# Peripheral blood proteome biomarkers distinguish immunosuppressive features of cancer progression

**Authors:** Yeon Ji Park, Jae Won Oh, Hyewon Chung, Jung Won Kwon, Yi Rang Na, Kwang Pyo Kim, Seung Hyeok Seok

PMC · DOI: 10.1002/1878-0261.13817 · Molecular Oncology · 2025-02-12

## TL;DR

This study identifies blood proteins that distinguish immunosuppressive features in cancer progression using mouse models of breast tumors.

## Contribution

The study discovers plasma proteome biomarkers linked to systemic immunosuppression in malignant breast cancer.

## Key findings

- 4T1 tumors induce systemic immunosuppression and MDSC generation earlier than 67NR tumors.
- Four immune-related proteins (osteopontin, lactotransferrin, calreticulin, and peroxiredoxin 2) are potential biomarkers for MDSC-producing breast cancer.
- Osteopontin and peroxiredoxin 2 correlate with poor survival and high recurrence in triple-negative breast cancer patients.

## Abstract

Immune status critically affects cancer progression and therapy responses. This study aimed to identify plasma proteome changes in immunosuppressive cancer and potential biomarkers predicting systemic immunosuppression. Mouse models of syngeneic breast tumors (benign 67NR and malignant 4T1) were used to collect plasma samples. Plasma samples from naive mice and both early‐ and late‐stage tumor‐bearing mice were subjected to liquid chromatography–mass spectrometry (LC–MS) analysis. 4T1‐bearing mice showed systemic immunosuppression characterized by significant generation of myeloid‐derived suppressor cells (MDSCs) as early as 7 days after tumor implantation, unlike 67NR tumors. LC–MS identified 1086 proteins across the five experimental groups, with 27 proteins showing group‐specific expression in 4T1 blood compared with 67NR blood. Immune‐related proteins osteopontin, lactotransferrin, calreticulin, and peroxiredoxin 2 were selected as potential biomarkers of MDSC‐producing breast cancer.

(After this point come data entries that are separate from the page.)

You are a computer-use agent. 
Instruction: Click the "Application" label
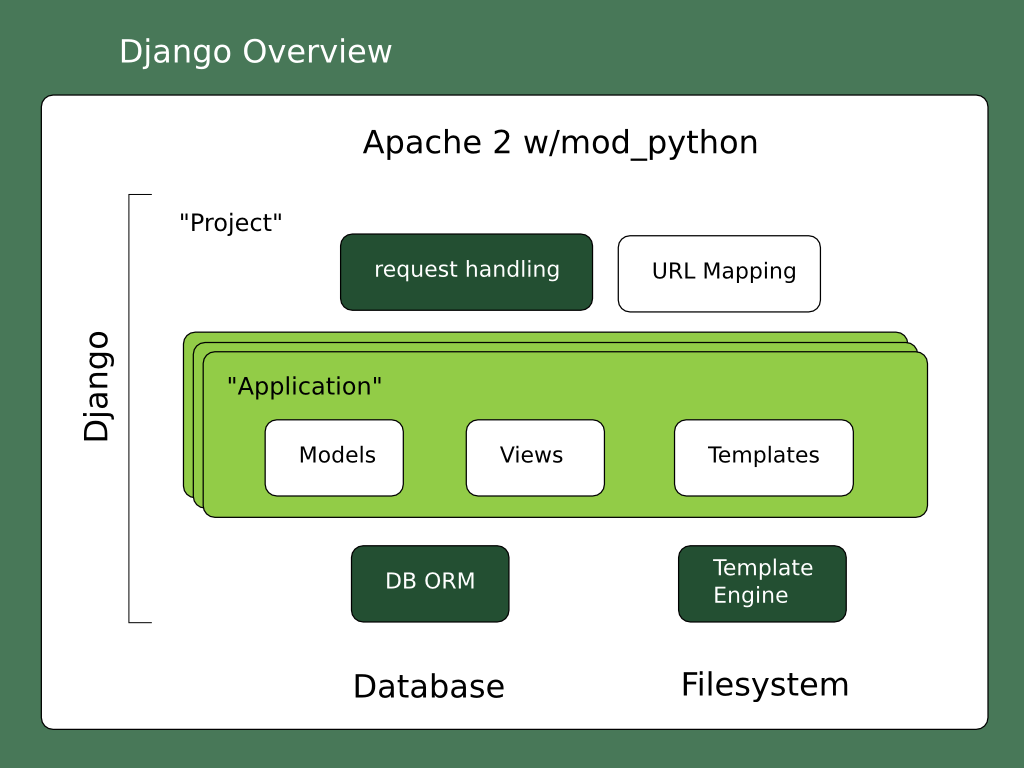tap(304, 387)
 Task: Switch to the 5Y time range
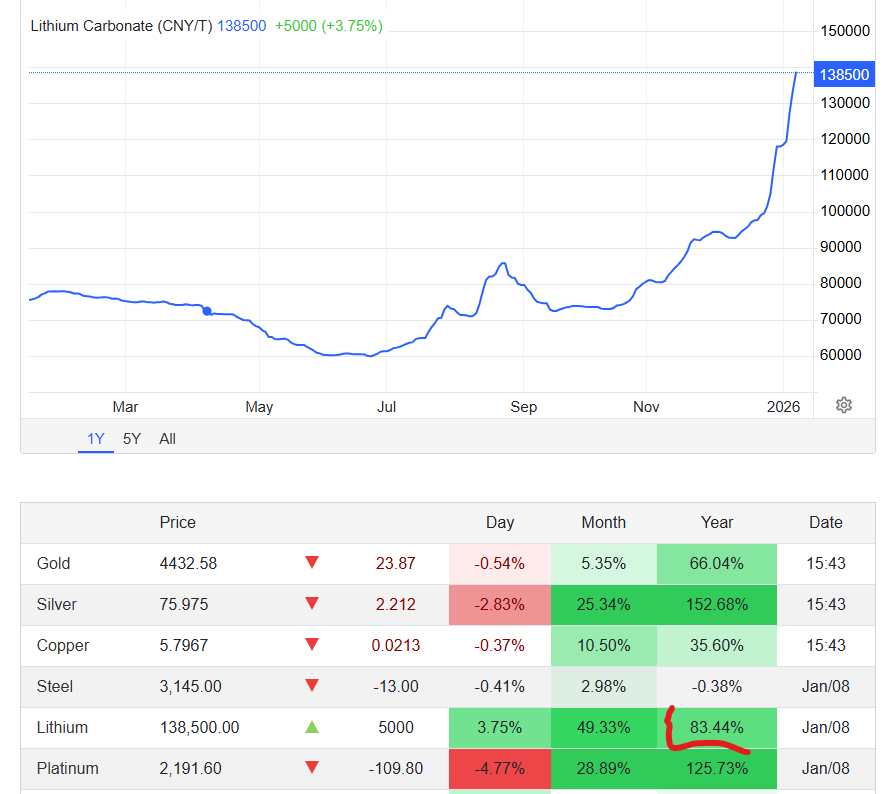tap(132, 439)
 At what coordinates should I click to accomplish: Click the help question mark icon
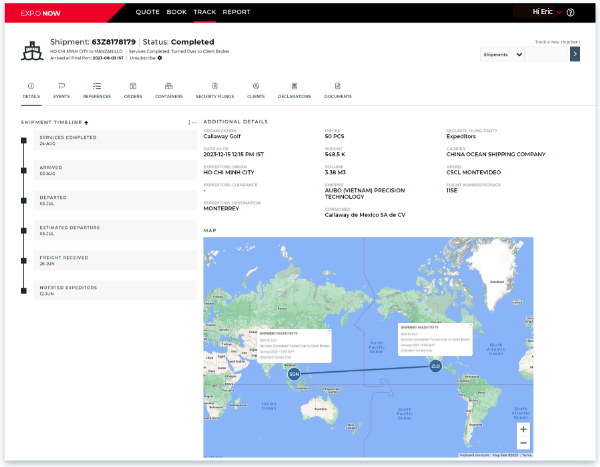tap(570, 13)
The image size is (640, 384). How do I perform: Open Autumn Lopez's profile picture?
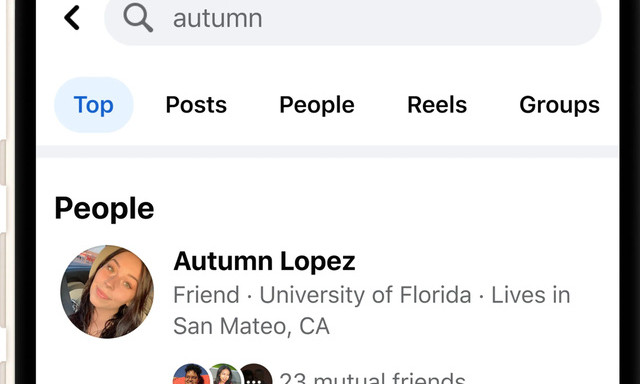pos(107,292)
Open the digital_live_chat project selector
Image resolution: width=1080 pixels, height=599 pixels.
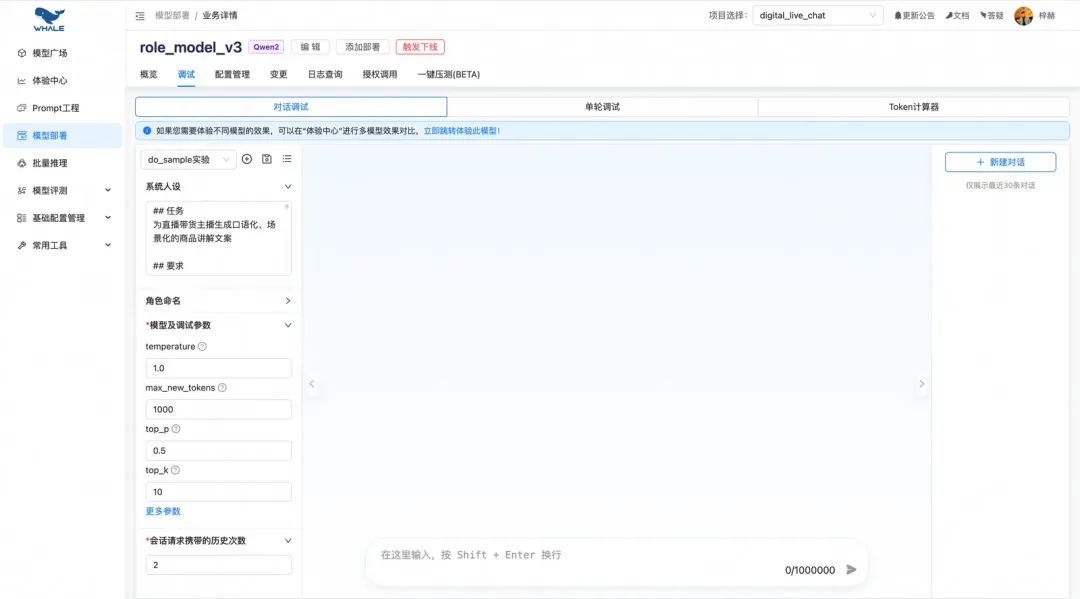(818, 15)
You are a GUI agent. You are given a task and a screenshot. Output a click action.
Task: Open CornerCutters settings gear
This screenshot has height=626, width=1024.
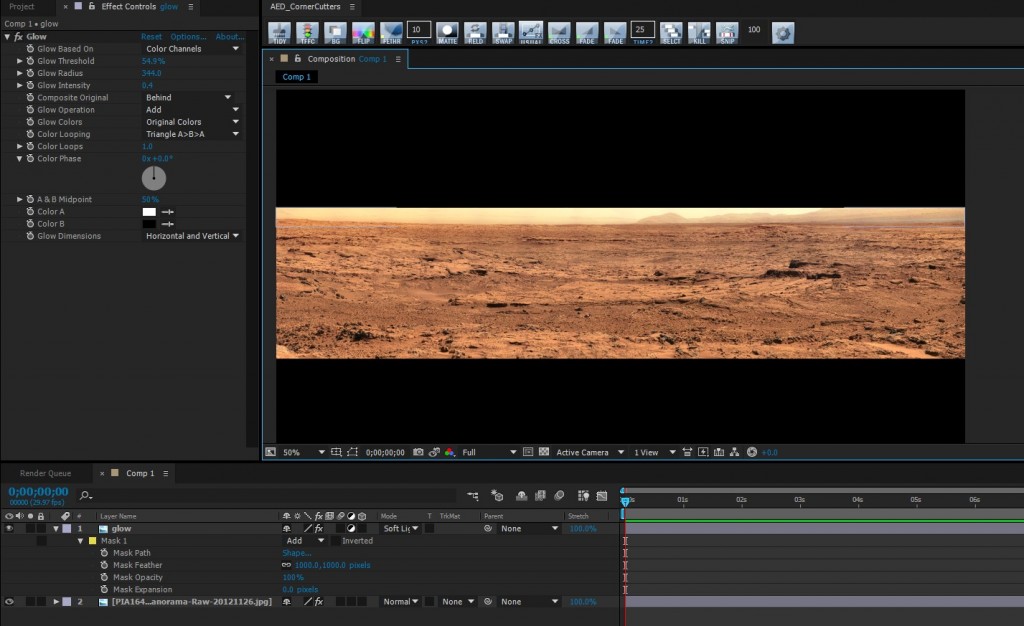point(783,33)
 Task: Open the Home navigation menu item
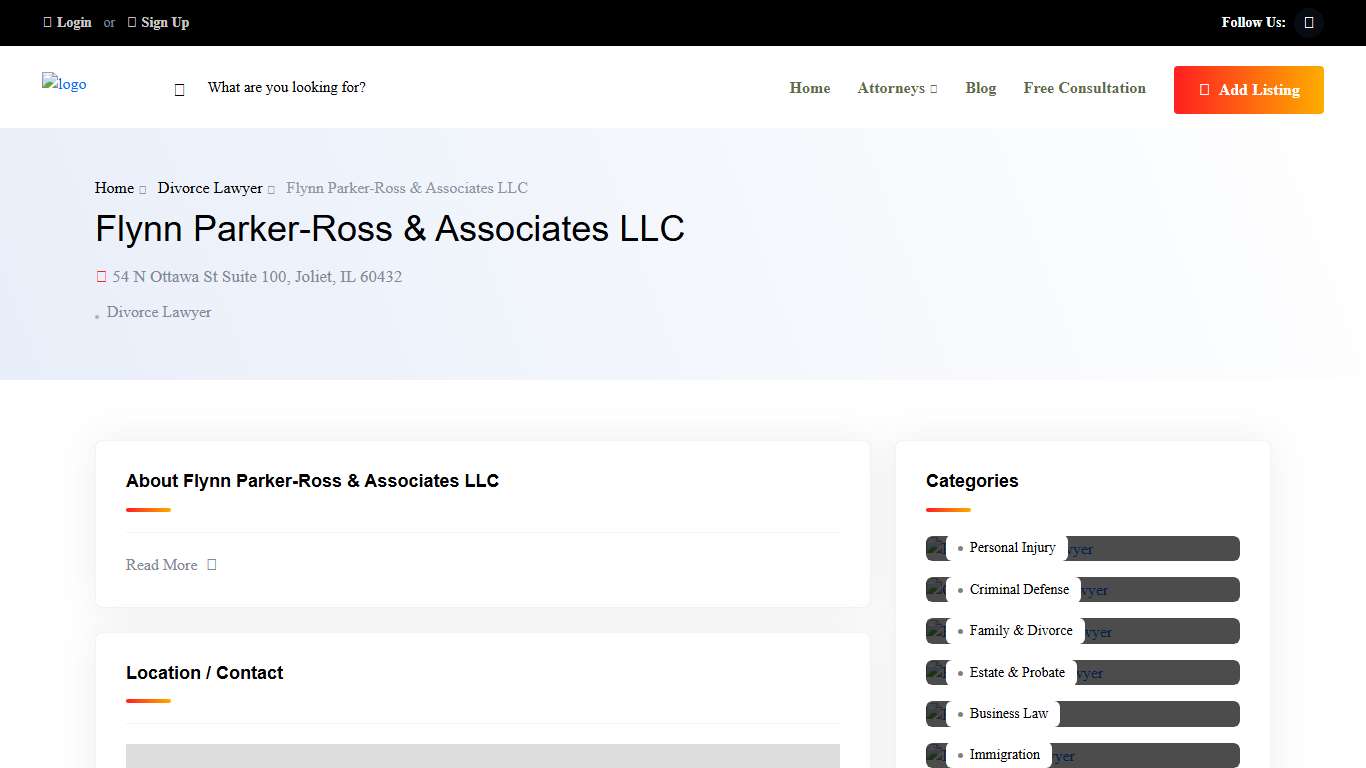[809, 88]
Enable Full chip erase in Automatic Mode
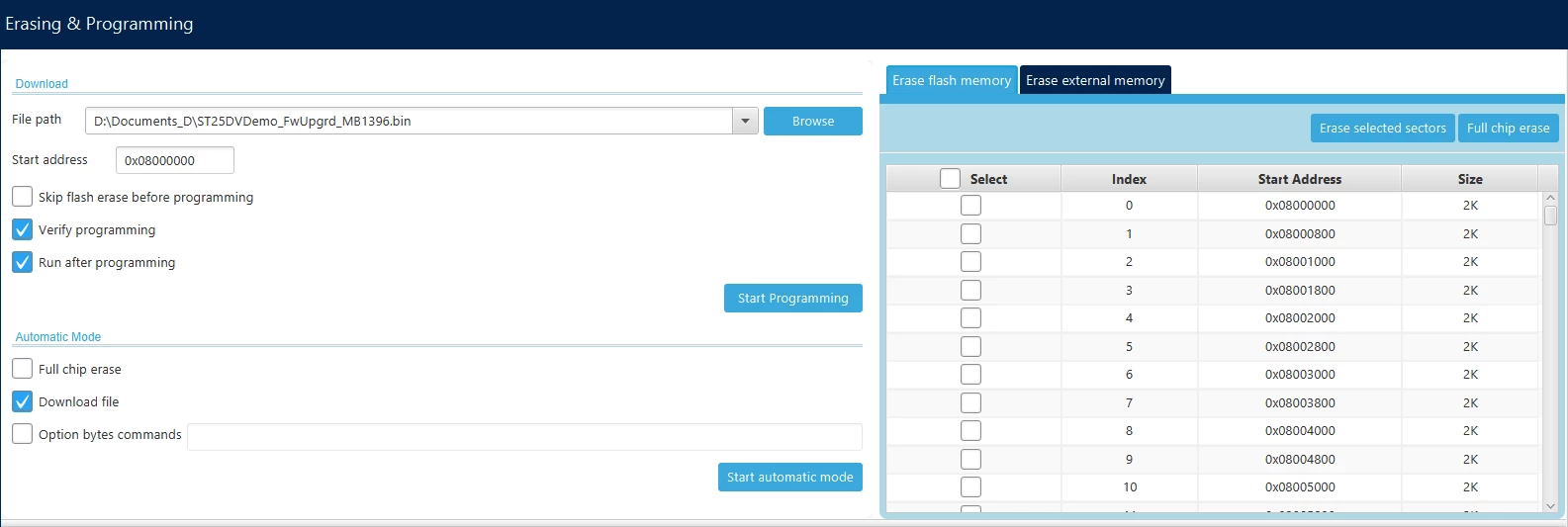The image size is (1568, 527). tap(23, 369)
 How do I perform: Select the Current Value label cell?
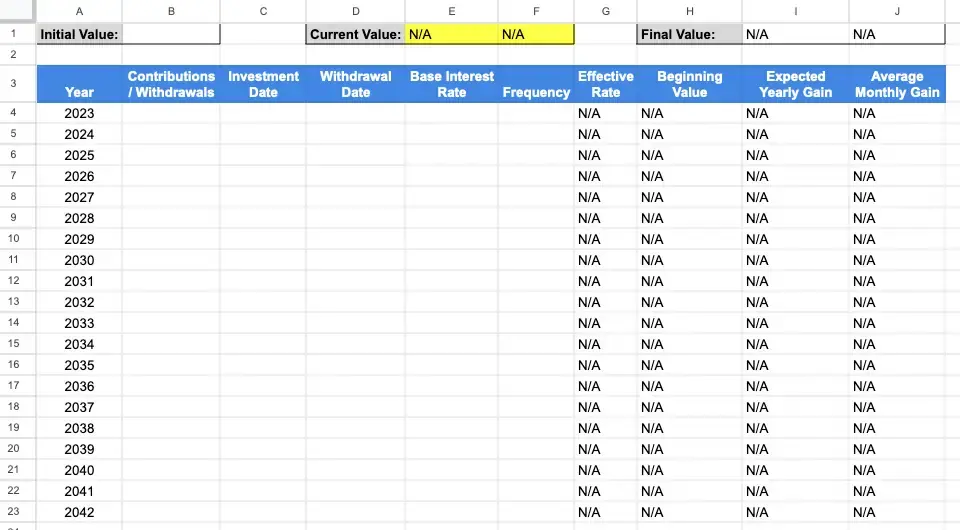(x=356, y=34)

These markers were expressed in cancer cells or MDSC in the 4T1 model, and osteopontin and peroxiredoxin 2 were associated with low survival probability and high recurrence in patients with triple‐negative breast cancer. Our findings suggest that MDSC‐producing immunosuppressive cancers have unique plasma proteomes, offering additional insights into cancer immune status.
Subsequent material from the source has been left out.